By 7 AM, we went to the DENR site in Barangay Nanguyudan where we joined Elsie, Zhao, and Jimmy. Zhao had a son who was interested in studying Philippine birds. He signed up for club membership that day.
Around 8 AM, the count team proceeded to the fishermen’s landing site in Barangay Nanguyudan. This was our main count site. It had good views of the patches of grass on the shore and a sandbar where a huge congregation of Philippine Ducks were basking. We stayed here a couple of hours before proceeding to the view deck in Barangay Nagbacalan. This is where tourists usually stop to appreciate the lake.
We counted some more birds until the snacks that Doc Pete had prepared were served. Former Paoay Mayor (now First Gentleman) Bonifacio Clemente joined us about halfway through the count. I remembered him from the Cormorant Festival I attended five years ago, when he was still the mayor. We had a chance to chat over pancit and Coke as Elsie, Tere, and I reconciled our counts and tallied the total.
Overall, we counted 22 species and 3,515 birds. This is the highest count ever for Paoay Lake. The endemic Philippine Ducks still dominated our list followed by the migrant Tufted Ducks. Special sighting for me, though not unheard of in Ilocos Norte, were the Gadwalls. The complete report for this trip is posted on the Birdwatch Philippines e-group.
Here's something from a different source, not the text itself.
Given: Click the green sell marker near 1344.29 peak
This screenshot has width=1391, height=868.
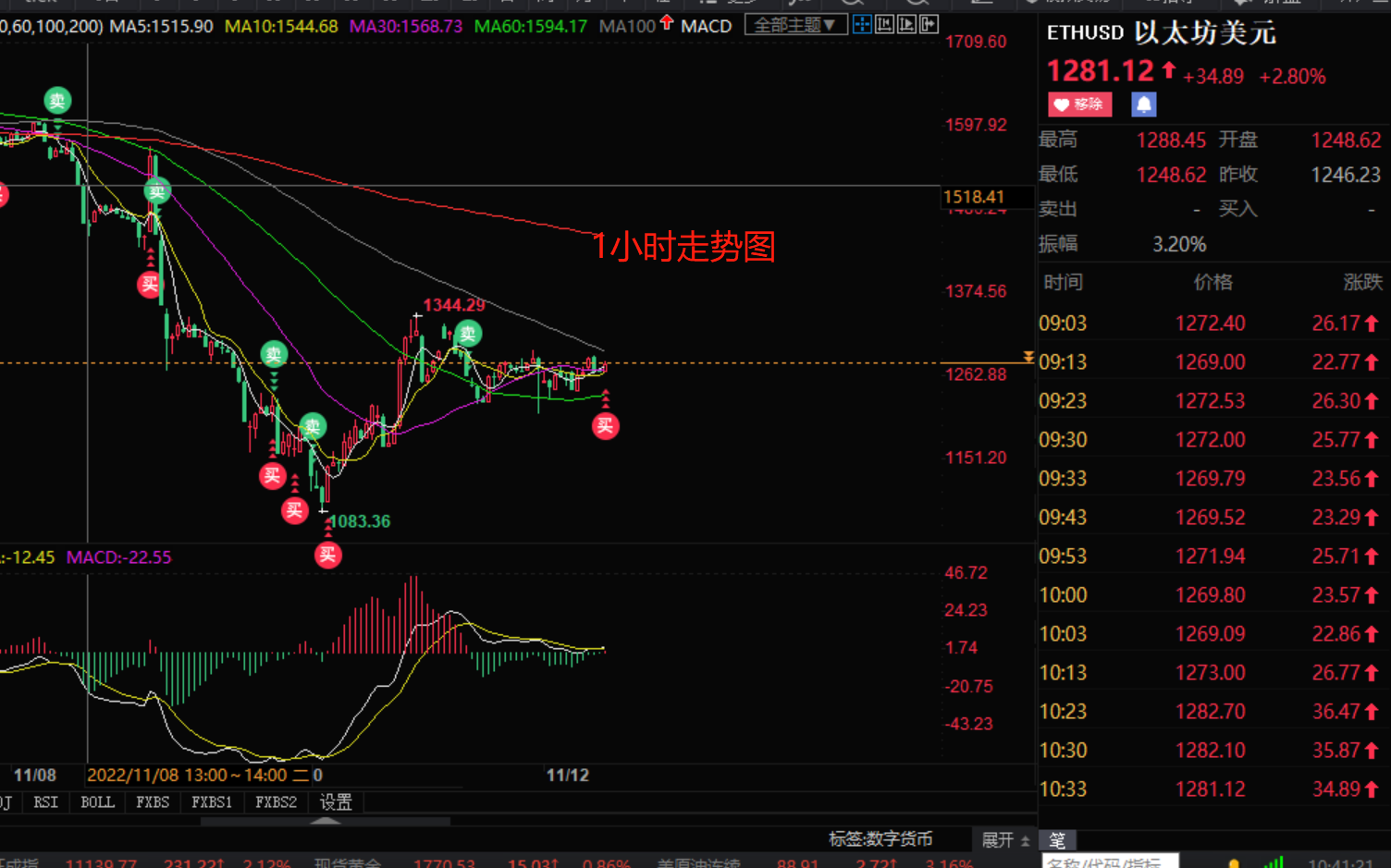Looking at the screenshot, I should [468, 334].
When we were done with the Paoay count around noon, Richard invited us to Gabu. I’ve never been there but I’ve seen it pop up in Richard’s reports every now and then, and every time there was something magical including a Mandarin Duck and European Starlings.
Gabu is a coastal barangay in Laoag City, not too far away from Paoay. What’s in Gabu is a privately owned land with several abandoned fishponds that have become a refuge for Philippine Ducks and a number of migrant species. There was a ruin of a house next to the most birdy ponds. It allowed us to observe the ducks at close range without spooking them. There were at least a thousand of them that day.
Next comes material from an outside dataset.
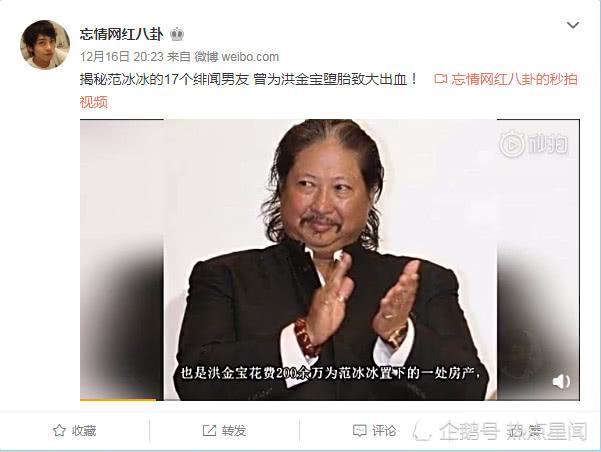Click the poster's round avatar photo

(45, 44)
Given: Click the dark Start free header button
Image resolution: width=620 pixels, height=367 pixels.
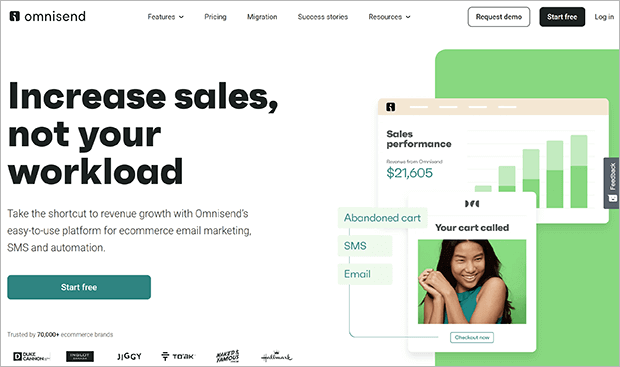Looking at the screenshot, I should click(x=562, y=17).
Zhao and Jimmy had to go but the rest of us decided to explore the length of the trail going to the beach. We stopped at several shady spots to check out what ducks were nearby. At one of those stops, as we were sprawled on a grassy patch, Alex excitedly yelled “Spot-billed Ducks, two of them!” I was incredulous for a moment, and then I saw he wasn’t kidding and scanned the area he was pointing at.
True enough, hidden in the weedy bank across the pond from us were two gorgeous Spot-billed Ducks, their yellow-tipped bills standing out like beacons. They sat there in the shadows looking like shy tourists as the Philippine Ducks swam by.
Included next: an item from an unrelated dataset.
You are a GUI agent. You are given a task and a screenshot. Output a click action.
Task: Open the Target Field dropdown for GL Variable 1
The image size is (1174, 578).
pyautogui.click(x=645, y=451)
I’ve seen hundreds of these ducks before in a pond in southern Taiwan, but this was my first time to see them in the Philippines. I knew they have traveled a long way and were very rare here. This made them look more beautiful to me. The complete list from our afternoon in Gabu is posted on the Birdwatch Philippines e-group.
From Gabu, we went for a quick lunch then proceeded to Java Hotel. We wanted to see the Brown-headed Thrush I photographed the day before at Eagle’s Nest, the hotel restaurant. We had coffee as we surveyed the creek next to the restaurant. We saw a Common Kingfisher up close, a Pied Triller, a few Philippine Magpie Robins, lots of Zerbra Doves, but no Brown-headed Thrush. But as if to make up for the disappointment, three thrush species, including the Brown-headed Thrush, showed up on a single tree for Alex, Tere, and Mel the next day.
After Eagle’s Nest, Richard took us to Barangay Francisco in San Nicoloas, just outside Laoag City, where he saw White Wagtails. The location turned out to be a stony vacant lot used for parking, not exactly a place one would expect to find birds, much less rare migrant ones. But that’s exactly what we found there. We counted 27 White Wagtails! Richard helped us identify the three subspecies that were there: lugens, ocularis, and leucopsis.
We ended a lovely birding day there. Richard took us back to Paoay and Alex, Tere, and Mel continued on their trip north.